In early June, Ryan Glasspiegel and Bobby Burack at Outkick reported that Keyshawn Johnson was in discussions with ESPN to move from the show he co-hosts in LA for ESPN Radio and become a co-host on ESPN Radio’s national morning show. Johnson has been co-hosting his daily radio show on ESPNLA 710 since 2016.
As for why ESPN would be eager to bring on new talent for their morning show, it’s been rumored for some time now that Trey Wingo wants to leave the program and ESPN may want to start fresh rather than pairing co-host Mike Golic with yet another new broadcasting partner. Wingo himself replaced Mike Greenberg, Golic’s longtime radio partner, who left to become one of the hosts of Get Up!. Both Wingo’s and Golic’s deals with the show expire this year and Golic has been one of the voices of ESPN’s morning radio programming for around 20 years. So some new perspective may be in order.

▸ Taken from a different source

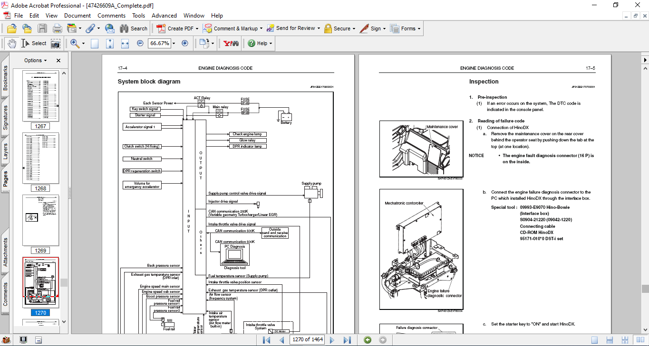Expand the Comment & Markup dropdown
649x346 pixels.
pyautogui.click(x=262, y=28)
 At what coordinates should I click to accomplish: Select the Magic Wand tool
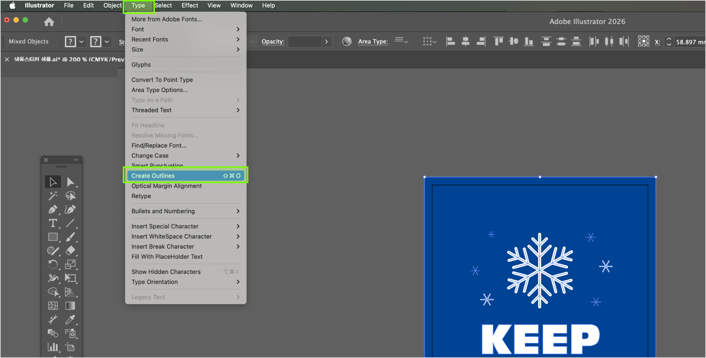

The NY Post’s Andrew Marchand reported on Thursday that Johnson and ESPN have reached an agreement that would indeed see Johnson take a spot in the morning program. As for whether or not he’s replacing Mike Golic or third host Mike Golic Jr., or would work alongside them, remains to be seen.
If the Golics do leave alongside Wingo, it has been reported by Outkick that Jalen Rose and David Jacoby could be candidates to replace them and join Johnson on the revamped program. While Max Kellerman was said to be considered for the new show as well, Kellerman reportedly prefers to remain in his seat at First Take. Jalen & Jacoby, which has existed in many forms over the years for ESPN, is currently a TV show on ESPN in the 4:00 p.m. ET slot. No word yet on whether or not that would continue if they also took on morning radio duties.
All of this is part of a larger reimaging of the ESPN Radio daily lineup. With the departure of Will Cain, the potential end of the Mike Golic era, the chance Wingo will want to continue working in radio but in a different timeslot, the potential return to radio of Mike Greenberg, and many other rumors currently floating in the air, ESPN Radio is likely to have a very different sound by the time sports kick back into high gear later this year (or next year?).